自分の名前で、自分ではない存在が動いている──それはただの偽装ではなかった。
誰かが、「私になろうとしている」。
アリアが静かに口を開く。
「人格模倣体。IDは……IAK03643。あなたの精神データを元に作られたコピー。名前も、記憶も、全部“借りもの”で構成された影……」
言葉が落ちると同時に、部屋には沈黙が満ちた。
アイカは視線を落とし、そっと拳を握った。
静かに、しかし確かな力で。
「……私の記憶で、私を名乗る存在がいる」
目を閉じ、ひとつ息を整える。
「私が、止める」
その声は淡々としていたが、芯のある響きを持っていた。
アリアはその決意にわずかに目を見開いたが、何も言わなかった。
ただ、少女の横顔を見つめる。
その表情には、怒りでも憐れみでもない──それは誓いに似た、深い静けさだった。
部屋を出ても、アイカの足取りは重かった。
けれど、その歩みに迷いはなかった。
背後を、アリアが静かについてくる。
端末を片手に、言葉少なに。
ただ、淡々と歩調を合わせていた。
二人は校舎の奥、地下へと続く階段を下りていく。
目指すのは、構内ネットワークの中枢──サーバーユニットへの直接アクセスルート。
「アイカのビーコンIDに酷似した信号が、今朝の十時から十二時の間に構内で断続的に確認されている」
アリアが端末を見ながら呟くように言った。
「最初に現れたのは1-B教室付近。その後、南棟の資料室前を経由して……最後は西側の裏門。
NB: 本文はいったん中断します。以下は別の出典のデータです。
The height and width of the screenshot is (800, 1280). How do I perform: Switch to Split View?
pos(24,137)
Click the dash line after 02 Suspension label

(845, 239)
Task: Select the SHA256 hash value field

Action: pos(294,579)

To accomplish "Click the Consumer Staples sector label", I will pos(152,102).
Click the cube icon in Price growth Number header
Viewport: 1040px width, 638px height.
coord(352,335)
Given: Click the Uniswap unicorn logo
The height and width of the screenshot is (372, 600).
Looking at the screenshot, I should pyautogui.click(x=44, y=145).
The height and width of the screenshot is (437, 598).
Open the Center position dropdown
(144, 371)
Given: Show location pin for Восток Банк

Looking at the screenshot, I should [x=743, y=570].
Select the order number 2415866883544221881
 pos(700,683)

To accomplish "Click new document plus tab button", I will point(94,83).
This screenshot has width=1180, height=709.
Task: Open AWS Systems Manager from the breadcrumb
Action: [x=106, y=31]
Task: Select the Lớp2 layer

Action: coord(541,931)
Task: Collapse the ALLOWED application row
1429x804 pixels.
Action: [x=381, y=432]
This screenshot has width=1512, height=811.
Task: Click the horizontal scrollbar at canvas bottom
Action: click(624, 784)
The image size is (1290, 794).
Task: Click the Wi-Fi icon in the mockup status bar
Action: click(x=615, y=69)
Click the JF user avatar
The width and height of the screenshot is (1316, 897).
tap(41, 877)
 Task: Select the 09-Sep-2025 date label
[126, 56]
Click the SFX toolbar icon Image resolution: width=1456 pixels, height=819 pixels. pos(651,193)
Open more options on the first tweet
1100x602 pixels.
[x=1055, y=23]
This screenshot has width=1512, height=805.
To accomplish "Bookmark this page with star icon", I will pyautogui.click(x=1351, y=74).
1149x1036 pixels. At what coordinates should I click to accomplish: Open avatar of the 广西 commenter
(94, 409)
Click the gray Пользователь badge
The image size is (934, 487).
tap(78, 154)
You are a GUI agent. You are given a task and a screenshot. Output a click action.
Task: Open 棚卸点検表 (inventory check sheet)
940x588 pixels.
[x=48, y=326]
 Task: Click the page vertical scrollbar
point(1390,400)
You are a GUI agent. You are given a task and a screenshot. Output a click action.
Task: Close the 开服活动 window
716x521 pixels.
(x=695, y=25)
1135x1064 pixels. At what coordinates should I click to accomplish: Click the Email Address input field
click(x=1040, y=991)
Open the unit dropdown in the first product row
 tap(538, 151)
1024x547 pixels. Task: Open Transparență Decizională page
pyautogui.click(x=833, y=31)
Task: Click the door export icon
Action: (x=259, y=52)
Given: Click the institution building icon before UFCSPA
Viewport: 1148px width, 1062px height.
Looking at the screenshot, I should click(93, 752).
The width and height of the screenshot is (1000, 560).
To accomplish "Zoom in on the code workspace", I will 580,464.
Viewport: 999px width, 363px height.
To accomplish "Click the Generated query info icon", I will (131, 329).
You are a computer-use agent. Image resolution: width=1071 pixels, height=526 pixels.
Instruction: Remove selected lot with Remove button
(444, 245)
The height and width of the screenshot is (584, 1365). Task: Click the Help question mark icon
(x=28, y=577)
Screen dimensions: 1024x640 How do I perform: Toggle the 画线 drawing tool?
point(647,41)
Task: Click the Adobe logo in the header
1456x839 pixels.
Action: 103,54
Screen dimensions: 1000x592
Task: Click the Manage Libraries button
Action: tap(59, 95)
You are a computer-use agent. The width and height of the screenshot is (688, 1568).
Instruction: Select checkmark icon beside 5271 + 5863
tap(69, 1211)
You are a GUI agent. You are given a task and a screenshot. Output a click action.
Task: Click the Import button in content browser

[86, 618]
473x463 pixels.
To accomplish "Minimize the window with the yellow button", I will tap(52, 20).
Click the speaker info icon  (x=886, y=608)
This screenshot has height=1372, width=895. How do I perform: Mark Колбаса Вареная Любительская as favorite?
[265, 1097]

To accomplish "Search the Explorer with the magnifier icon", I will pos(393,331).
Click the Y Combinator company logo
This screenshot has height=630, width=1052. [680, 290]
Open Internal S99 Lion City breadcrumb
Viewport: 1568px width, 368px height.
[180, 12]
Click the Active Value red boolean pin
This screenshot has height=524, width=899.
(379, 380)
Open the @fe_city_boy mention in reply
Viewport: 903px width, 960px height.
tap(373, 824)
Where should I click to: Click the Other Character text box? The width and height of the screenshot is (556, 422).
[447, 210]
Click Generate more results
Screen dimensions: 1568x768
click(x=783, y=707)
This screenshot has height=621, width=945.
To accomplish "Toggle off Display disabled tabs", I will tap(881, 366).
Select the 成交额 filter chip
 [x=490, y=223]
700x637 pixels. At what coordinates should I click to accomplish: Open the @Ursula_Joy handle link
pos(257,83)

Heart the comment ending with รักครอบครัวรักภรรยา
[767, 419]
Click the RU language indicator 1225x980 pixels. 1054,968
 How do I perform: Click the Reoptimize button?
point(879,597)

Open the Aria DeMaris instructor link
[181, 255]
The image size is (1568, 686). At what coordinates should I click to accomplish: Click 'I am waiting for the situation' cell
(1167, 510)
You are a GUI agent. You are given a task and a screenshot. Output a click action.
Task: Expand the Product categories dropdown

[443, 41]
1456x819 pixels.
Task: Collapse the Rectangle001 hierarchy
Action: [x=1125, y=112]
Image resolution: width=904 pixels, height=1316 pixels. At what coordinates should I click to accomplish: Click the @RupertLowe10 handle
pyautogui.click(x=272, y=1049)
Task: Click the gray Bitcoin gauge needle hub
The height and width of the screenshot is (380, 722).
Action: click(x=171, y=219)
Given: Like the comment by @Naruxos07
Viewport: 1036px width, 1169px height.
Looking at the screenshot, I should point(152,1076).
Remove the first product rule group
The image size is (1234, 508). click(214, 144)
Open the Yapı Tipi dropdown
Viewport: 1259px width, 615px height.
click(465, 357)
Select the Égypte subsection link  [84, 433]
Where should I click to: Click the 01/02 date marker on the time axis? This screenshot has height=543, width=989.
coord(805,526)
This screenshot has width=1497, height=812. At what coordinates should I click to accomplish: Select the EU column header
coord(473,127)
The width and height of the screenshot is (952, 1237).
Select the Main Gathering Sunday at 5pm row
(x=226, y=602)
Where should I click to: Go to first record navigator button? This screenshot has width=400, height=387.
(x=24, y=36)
ただし、出口ログは確認できていない」
「逃げたってこと?」
「もしくは、出口の記録自体を残さない手段を使った。構築主が高度な技術を持っているか、もしくは自己調整能力を持った個体。私は後者と見てる」
アイカは小さく頷く。
「……私の記憶を、なぞってる。行動ルートまで」
「だとすれば、次に向かう場所も予測できる」
アリアは立ち止まり、正面からアイカに向き直った。
「確認する。これは“アイカのコピー”だと仮定して……あなたは、どうする?」
アイカは目を伏せた。
答えはもう、形になっていた。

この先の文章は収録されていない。